URAIAN TUGAS: Tuliskan lanjutan berita tentang penghapusan Ujian Nasional, dimulai setelah kalimat terakhir yang ditampilkan.

POTONGAN TEKS:
-=-=-=-=-

Mulai 2021 Ujian Nasional Dihapus, Ini 4 Poin Pentingnya

 

Menteri Pendidikan dan Kebudayaan Nadiem Makarim. Foto Kemendikbud

Jakarta | Jurnal Asia
Ujian Nasional (UN) resmi tinggal kenangan. Ada sejumlah poin penting tentang penghapusan Ujian Nasional yang perlu diketahui siswa, orang tua, hingga guru.

Dilansir jurnalasia.com lewat laman detik.com, pengumuman tentang ujian nasional dihapus ini disampaikan oleh Mendikbud Nadiem Makarim saat Rapat Koordinasi bersama Dinas Pendidikan Provinsi dan Kabupaten/Kota se-Indonesia di Hotel Bidakara, Jakarta Selatan, Rabu (11/12/2019) kemarin.

Nadiem mengubah format lama UN menjadi format baru. Dia memaparkan sejumlah poin penting dalam perubahan format itu. Berikut ini poin-poin pentingnya

1. Ujian Nasional Terakhir Tahun 2020

Nadiem menyebut bahwa UN baru akan dihapus mulai tahun 2021. UN 2020 akan tetap dilaksanakan dengan format lama dan menjadi UN yang terakhir.

“Untuk 2020, UN akan dilaksanakan sesuai seperti tahun sebelumnya. Jadi 2020, bagi banyak orang tua yang sudah investasi buat anaknya belajar mendapat angka terbaik di UN, itu silakan lanjut untuk 2020,” ucap Nadiem.

“Tapi itu hari terakhir UN seperti format sekarang diselenggarakan,” lanjutnya.

2. UN Diubah Jadi Asesmen Kompetensi Minimum dan Survei Karakter

Pada tahun 2021, Ujian Nasional diganti menjadi Asesmen Kompetensi Minimum dan Survei Karakter. Asesmen Kompetensi Minimum tidak lagi berdasarkan mata pelajaran melainkan literasi dan numerasi.

-=-=-=-=-

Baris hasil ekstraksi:
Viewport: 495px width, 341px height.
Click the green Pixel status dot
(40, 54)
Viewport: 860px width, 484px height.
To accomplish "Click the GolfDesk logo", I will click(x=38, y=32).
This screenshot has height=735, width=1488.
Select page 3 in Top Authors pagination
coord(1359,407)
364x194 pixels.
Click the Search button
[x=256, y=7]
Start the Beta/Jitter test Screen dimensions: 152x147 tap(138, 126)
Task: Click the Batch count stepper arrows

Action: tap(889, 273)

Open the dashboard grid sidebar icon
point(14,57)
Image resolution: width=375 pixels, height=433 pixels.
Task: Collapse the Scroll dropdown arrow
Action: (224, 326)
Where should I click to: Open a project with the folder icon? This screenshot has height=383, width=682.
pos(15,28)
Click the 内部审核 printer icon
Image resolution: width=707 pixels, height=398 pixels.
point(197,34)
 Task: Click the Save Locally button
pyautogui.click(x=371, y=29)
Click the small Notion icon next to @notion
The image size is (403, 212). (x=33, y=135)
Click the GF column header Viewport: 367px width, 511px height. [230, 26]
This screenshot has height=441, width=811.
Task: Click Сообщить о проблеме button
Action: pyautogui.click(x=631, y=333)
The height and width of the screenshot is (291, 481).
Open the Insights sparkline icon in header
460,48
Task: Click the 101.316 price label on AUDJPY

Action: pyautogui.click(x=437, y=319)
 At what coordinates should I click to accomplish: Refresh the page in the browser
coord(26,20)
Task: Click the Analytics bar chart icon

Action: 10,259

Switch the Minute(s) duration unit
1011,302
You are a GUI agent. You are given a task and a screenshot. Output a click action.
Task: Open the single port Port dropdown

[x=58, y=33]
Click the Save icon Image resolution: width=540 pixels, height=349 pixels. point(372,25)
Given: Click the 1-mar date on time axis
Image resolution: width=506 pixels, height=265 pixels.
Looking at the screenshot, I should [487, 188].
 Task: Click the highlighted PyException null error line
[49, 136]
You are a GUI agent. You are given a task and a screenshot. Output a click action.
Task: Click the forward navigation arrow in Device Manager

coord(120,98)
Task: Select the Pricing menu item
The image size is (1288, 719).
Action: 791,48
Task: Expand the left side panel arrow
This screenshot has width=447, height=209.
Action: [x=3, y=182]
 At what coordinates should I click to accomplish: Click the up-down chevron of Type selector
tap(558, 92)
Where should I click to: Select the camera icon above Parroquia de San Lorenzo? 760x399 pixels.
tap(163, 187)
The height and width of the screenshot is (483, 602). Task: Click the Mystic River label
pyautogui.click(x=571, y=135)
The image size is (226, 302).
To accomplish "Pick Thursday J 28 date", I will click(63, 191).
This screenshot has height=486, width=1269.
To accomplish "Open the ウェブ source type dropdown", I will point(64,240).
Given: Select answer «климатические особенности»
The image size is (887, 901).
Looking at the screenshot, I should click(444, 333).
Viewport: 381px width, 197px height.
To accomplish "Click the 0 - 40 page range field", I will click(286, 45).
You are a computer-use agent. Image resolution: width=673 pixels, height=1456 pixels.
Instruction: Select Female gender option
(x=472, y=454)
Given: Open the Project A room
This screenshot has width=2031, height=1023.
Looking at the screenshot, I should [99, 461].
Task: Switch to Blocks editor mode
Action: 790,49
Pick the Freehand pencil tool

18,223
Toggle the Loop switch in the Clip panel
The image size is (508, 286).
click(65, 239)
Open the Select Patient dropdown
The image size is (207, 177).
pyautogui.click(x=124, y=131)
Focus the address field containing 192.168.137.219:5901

-=-=-=-=-

JAWABAN AKHIR:
Literasi yang dimaksud adalah kemampuan menganalisis suatu bacaan serta kemampuan untuk mengerti atau memahami konsep di balik tulisan tersebut. Sedangkan numerasi adalah kemampuan menganalisis menggunakan angka. Selain itu, ada pula Survei Karakter yang menekankan pada penguatan pendidikan karakter.

3. Jenjang Penilaian Berubah

Asesmen Kompetensi Minimum dan Survei Karakter tidak lagi dilakukan di akhir jenjang sekolah seperti Ujian Nasional melainkan di tengah jenjang. Itu berarti mulai 2021, asesmen ini diadakan saat kelas 4 SD dan bukan kelas 6 SD, kelas 8 SMP dan bukan kelas 9 SMP, juga kelas 11 SMA bukan kelas 12 SMA.

Alasannya, ujian di tengah jenjang memungkinkan pihak pendidik punya waktu untuk memperbaiki kualitas siswa sebelum lulus dalam suatu jenjang, entah itu lulus SD, lulus SMP, atau lulus SMA. Perbaikan berdasarkan hasil asesmen dan survei tak akan bisa dilakukan bila hasilnya baru diketahui di akhir jenjang pendidikan.

4. Tidak Jadi Alat Seleksi

Karena tak diterapkan di jenjang akhir sekolah, nilai Asesmen Kompetensi Minimum dan Survei Karakter tak bisa jadi dasar seleksi. Siswa tak bisa menggunakan nilai ini untuk melanjutkan ke jenjang pendidikan lebih tinggi, seperti misalnya untuk syarat masuk Perguruan Tinggi.

“Kan sekarang kan UN itu di akhir jenjang. Di akhir jenjang SD, SMP, dan SMA. Sekarang akan kita tengahkan jenjangnya. Jadinya itu tidak bisa digunakan sebagai alat seleksi,” jelas Nadiem.

Nadiem mengatakan, sistem UN saat ini hanya fokus mengukur murid dengan angka. Menurutnya, penilaian terhadap siswa tidak bisa dilakukan hanya dengan penilaian seperti itu.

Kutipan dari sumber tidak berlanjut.